Set out all of the items below as a numbered list, omitting any blank lines.

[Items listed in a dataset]

********

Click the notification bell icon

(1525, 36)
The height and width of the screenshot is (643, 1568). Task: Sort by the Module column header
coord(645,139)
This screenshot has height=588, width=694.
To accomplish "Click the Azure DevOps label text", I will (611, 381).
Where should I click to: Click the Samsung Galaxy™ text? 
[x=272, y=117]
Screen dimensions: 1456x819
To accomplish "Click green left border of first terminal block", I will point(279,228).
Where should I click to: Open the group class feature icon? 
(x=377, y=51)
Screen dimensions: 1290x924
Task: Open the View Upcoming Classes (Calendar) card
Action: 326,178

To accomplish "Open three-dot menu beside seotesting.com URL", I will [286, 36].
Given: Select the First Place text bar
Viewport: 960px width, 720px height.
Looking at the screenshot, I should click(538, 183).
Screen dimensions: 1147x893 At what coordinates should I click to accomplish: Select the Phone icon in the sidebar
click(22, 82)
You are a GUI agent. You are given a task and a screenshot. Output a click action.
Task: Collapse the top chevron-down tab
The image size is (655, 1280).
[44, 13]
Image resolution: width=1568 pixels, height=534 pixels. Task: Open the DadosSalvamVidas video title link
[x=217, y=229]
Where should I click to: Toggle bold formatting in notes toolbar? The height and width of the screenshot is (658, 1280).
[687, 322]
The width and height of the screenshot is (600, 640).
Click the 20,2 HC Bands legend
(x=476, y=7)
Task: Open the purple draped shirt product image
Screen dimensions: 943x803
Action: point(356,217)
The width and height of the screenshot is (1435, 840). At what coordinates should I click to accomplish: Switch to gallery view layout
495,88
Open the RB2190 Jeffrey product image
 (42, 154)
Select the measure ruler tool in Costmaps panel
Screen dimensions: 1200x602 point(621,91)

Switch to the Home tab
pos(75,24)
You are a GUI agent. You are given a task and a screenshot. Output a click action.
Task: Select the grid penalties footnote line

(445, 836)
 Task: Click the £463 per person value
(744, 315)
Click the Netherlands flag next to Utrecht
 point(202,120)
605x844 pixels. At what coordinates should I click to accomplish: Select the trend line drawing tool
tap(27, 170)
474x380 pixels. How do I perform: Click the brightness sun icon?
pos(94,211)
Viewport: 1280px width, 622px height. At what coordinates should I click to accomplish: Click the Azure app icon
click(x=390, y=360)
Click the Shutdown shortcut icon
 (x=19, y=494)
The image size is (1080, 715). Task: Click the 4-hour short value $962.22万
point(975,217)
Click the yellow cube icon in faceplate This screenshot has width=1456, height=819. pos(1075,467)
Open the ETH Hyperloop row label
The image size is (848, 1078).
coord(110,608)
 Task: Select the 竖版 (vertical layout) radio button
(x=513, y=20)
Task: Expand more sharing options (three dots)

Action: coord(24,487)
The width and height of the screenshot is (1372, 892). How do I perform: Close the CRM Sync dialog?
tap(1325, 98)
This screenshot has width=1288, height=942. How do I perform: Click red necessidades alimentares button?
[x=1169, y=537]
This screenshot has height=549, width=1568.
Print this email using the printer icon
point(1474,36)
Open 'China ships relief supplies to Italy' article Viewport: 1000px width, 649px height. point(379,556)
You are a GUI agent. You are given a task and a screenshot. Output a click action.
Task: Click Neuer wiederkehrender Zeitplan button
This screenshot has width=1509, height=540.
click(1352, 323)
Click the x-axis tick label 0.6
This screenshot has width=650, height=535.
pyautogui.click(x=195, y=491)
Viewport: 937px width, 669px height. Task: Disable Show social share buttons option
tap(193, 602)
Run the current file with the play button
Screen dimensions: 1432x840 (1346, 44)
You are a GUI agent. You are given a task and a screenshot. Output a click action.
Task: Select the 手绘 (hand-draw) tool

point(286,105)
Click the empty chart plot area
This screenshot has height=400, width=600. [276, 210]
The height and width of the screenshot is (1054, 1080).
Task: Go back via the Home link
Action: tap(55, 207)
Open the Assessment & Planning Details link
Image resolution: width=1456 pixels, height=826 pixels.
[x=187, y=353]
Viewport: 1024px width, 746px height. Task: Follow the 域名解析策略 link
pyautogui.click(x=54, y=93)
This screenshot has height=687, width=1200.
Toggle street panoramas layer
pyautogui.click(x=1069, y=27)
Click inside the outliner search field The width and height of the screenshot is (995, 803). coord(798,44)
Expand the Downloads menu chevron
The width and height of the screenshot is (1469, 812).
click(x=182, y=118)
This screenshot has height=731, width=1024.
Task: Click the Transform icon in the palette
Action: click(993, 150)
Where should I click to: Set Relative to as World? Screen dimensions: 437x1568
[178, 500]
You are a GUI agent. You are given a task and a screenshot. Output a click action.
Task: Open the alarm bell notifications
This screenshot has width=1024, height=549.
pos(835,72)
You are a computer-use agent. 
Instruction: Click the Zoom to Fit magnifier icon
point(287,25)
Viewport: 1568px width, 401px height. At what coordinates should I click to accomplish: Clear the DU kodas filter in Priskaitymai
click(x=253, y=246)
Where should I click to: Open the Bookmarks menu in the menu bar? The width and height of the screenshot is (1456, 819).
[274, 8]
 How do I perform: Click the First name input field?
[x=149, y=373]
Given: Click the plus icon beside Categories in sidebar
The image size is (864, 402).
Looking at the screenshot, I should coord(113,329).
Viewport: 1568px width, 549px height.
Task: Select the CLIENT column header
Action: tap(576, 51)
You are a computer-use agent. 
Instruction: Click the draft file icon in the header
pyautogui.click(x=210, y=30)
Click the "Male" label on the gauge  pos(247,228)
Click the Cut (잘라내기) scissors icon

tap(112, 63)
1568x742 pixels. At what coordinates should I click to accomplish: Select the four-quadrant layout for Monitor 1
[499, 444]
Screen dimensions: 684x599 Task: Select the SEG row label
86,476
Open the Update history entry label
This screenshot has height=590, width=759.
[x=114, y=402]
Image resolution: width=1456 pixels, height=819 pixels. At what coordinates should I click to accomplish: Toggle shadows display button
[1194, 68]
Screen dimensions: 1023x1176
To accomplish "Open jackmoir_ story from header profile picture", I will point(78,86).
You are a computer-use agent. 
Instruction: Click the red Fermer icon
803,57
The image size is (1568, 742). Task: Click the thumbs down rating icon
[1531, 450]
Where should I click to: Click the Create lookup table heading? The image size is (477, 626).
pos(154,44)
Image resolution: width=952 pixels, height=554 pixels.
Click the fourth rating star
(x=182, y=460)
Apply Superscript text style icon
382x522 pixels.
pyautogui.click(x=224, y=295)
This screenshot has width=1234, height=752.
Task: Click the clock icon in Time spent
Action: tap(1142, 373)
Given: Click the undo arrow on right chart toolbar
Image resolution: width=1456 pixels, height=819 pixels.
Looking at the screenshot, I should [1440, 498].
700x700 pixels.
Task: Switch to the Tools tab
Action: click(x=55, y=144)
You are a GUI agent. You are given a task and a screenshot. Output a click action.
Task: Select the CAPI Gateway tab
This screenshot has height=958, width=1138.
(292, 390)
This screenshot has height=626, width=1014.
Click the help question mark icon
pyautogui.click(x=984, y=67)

********

▶ **Problem solution**:
1. Click the notification bell icon
2. (1525, 36)
3. The height and width of the screenshot is (643, 1568). Task: Sort by the Module column header
4. coord(645,139)
5. This screenshot has height=588, width=694.
6. To accomplish "Click the Azure DevOps label text", I will (611, 381).
7. Where should I click to: Click the Samsung Galaxy™ text? 
8. [x=272, y=117]
9. Screen dimensions: 1456x819
10. To accomplish "Click green left border of first terminal block", I will point(279,228).
11. Where should I click to: Open the group class feature icon? 
12. (x=377, y=51)
13. Screen dimensions: 1290x924
14. Task: Open the View Upcoming Classes (Calendar) card
15. Action: 326,178
16. To accomplish "Open three-dot menu beside seotesting.com URL", I will [286, 36].
17. Given: Select the First Place text bar
18. Viewport: 960px width, 720px height.
19. Looking at the screenshot, I should click(538, 183).
20. Screen dimensions: 1147x893 At what coordinates should I click to accomplish: Select the Phone icon in the sidebar
21. click(22, 82)
22. You are a GUI agent. You are given a task and a screenshot. Output a click action.
23. Task: Collapse the top chevron-down tab
24. The image size is (655, 1280).
25. [44, 13]
26. Image resolution: width=1568 pixels, height=534 pixels. Task: Open the DadosSalvamVidas video title link
27. [x=217, y=229]
28. Where should I click to: Toggle bold formatting in notes toolbar? The height and width of the screenshot is (658, 1280).
29. [687, 322]
30. The width and height of the screenshot is (600, 640).
31. Click the 20,2 HC Bands legend
32. (x=476, y=7)
33. Task: Open the purple draped shirt product image
34. Screen dimensions: 943x803
35. Action: point(356,217)
36. The width and height of the screenshot is (1435, 840). At what coordinates should I click to accomplish: Switch to gallery view layout
37. 495,88
38. Open the RB2190 Jeffrey product image
39.  (42, 154)
40. Select the measure ruler tool in Costmaps panel
41. Screen dimensions: 1200x602 point(621,91)
42. Switch to the Home tab
43. pos(75,24)
44. You are a GUI agent. You are given a task and a screenshot. Output a click action.
45. Task: Select the grid penalties footnote line
46. (445, 836)
47.  Task: Click the £463 per person value
48. (744, 315)
49. Click the Netherlands flag next to Utrecht
50.  point(202,120)
51. 605x844 pixels. At what coordinates should I click to accomplish: Select the trend line drawing tool
52. tap(27, 170)
53. 474x380 pixels. How do I perform: Click the brightness sun icon?
54. pos(94,211)
55. Viewport: 1280px width, 622px height. At what coordinates should I click to accomplish: Click the Azure app icon
56. click(x=390, y=360)
57. Click the Shutdown shortcut icon
58.  (x=19, y=494)
59. The image size is (1080, 715). Task: Click the 4-hour short value $962.22万
60. point(975,217)
61. Click the yellow cube icon in faceplate This screenshot has width=1456, height=819. pos(1075,467)
62. Open the ETH Hyperloop row label
63. The image size is (848, 1078).
64. coord(110,608)
65.  Task: Select the 竖版 (vertical layout) radio button
66. (x=513, y=20)
67. Task: Expand more sharing options (three dots)
68. Action: coord(24,487)
69. The width and height of the screenshot is (1372, 892). How do I perform: Close the CRM Sync dialog?
70. tap(1325, 98)
71. This screenshot has width=1288, height=942. How do I perform: Click red necessidades alimentares button?
72. [x=1169, y=537]
73. This screenshot has height=549, width=1568.
74. Print this email using the printer icon
75. point(1474,36)
76. Open 'China ships relief supplies to Italy' article Viewport: 1000px width, 649px height. point(379,556)
77. You are a GUI agent. You are given a task and a screenshot. Output a click action.
78. Task: Click Neuer wiederkehrender Zeitplan button
79. This screenshot has width=1509, height=540.
80. click(1352, 323)
81. Click the x-axis tick label 0.6
82. This screenshot has width=650, height=535.
83. pyautogui.click(x=195, y=491)
84. Viewport: 937px width, 669px height. Task: Disable Show social share buttons option
85. tap(193, 602)
86. Run the current file with the play button
87. Screen dimensions: 1432x840 (1346, 44)
88. You are a GUI agent. You are given a task and a screenshot. Output a click action.
89. Task: Select the 手绘 (hand-draw) tool
90. point(286,105)
91. Click the empty chart plot area
92. This screenshot has height=400, width=600. [276, 210]
93. The height and width of the screenshot is (1054, 1080).
94. Task: Go back via the Home link
95. Action: tap(55, 207)
96. Open the Assessment & Planning Details link
97. Image resolution: width=1456 pixels, height=826 pixels.
98. [x=187, y=353]
99. Viewport: 1024px width, 746px height. Task: Follow the 域名解析策略 link
100. pyautogui.click(x=54, y=93)
101. This screenshot has height=687, width=1200.
102. Toggle street panoramas layer
103. pyautogui.click(x=1069, y=27)
104. Click inside the outliner search field The width and height of the screenshot is (995, 803). coord(798,44)
105. Expand the Downloads menu chevron
106. The width and height of the screenshot is (1469, 812).
107. click(x=182, y=118)
108. This screenshot has height=731, width=1024.
109. Task: Click the Transform icon in the palette
110. Action: click(993, 150)
111. Where should I click to: Set Relative to as World? Screen dimensions: 437x1568
112. [178, 500]
113. You are a GUI agent. You are given a task and a screenshot. Output a click action.
114. Task: Open the alarm bell notifications
115. This screenshot has width=1024, height=549.
116. pos(835,72)
117. You are a computer-use agent. 
118. Instruction: Click the Zoom to Fit magnifier icon
119. point(287,25)
120. Viewport: 1568px width, 401px height. At what coordinates should I click to accomplish: Clear the DU kodas filter in Priskaitymai
121. click(x=253, y=246)
122. Where should I click to: Open the Bookmarks menu in the menu bar? The width and height of the screenshot is (1456, 819).
123. [274, 8]
124.  How do I perform: Click the First name input field?
125. [x=149, y=373]
126. Given: Click the plus icon beside Categories in sidebar
127. The image size is (864, 402).
128. Looking at the screenshot, I should coord(113,329).
129. Viewport: 1568px width, 549px height.
130. Task: Select the CLIENT column header
131. Action: tap(576, 51)
132. You are a computer-use agent. 
133. Instruction: Click the draft file icon in the header
134. pyautogui.click(x=210, y=30)
135. Click the "Male" label on the gauge  pos(247,228)
136. Click the Cut (잘라내기) scissors icon
137. tap(112, 63)
138. 1568x742 pixels. At what coordinates should I click to accomplish: Select the four-quadrant layout for Monitor 1
139. [499, 444]
140. Screen dimensions: 684x599 Task: Select the SEG row label
141. 86,476
142. Open the Update history entry label
143. This screenshot has height=590, width=759.
144. [x=114, y=402]
145. Image resolution: width=1456 pixels, height=819 pixels. At what coordinates should I click to accomplish: Toggle shadows display button
146. [1194, 68]
147. Screen dimensions: 1023x1176
148. To accomplish "Open jackmoir_ story from header profile picture", I will point(78,86).
149. You are a computer-use agent. 
150. Instruction: Click the red Fermer icon
151. 803,57
152. The image size is (1568, 742). Task: Click the thumbs down rating icon
153. [1531, 450]
154. Where should I click to: Click the Create lookup table heading? The image size is (477, 626).
155. pos(154,44)
156. Image resolution: width=952 pixels, height=554 pixels.
157. Click the fourth rating star
158. (x=182, y=460)
159. Apply Superscript text style icon
160. 382x522 pixels.
161. pyautogui.click(x=224, y=295)
162. This screenshot has width=1234, height=752.
163. Task: Click the clock icon in Time spent
164. Action: tap(1142, 373)
165. Given: Click the undo arrow on right chart toolbar
166. Image resolution: width=1456 pixels, height=819 pixels.
167. Looking at the screenshot, I should [1440, 498].
168. 700x700 pixels.
169. Task: Switch to the Tools tab
170. Action: click(x=55, y=144)
171. You are a GUI agent. You are given a task and a screenshot. Output a click action.
172. Task: Select the CAPI Gateway tab
173. This screenshot has height=958, width=1138.
174. (292, 390)
175. This screenshot has height=626, width=1014.
176. Click the help question mark icon
177. pyautogui.click(x=984, y=67)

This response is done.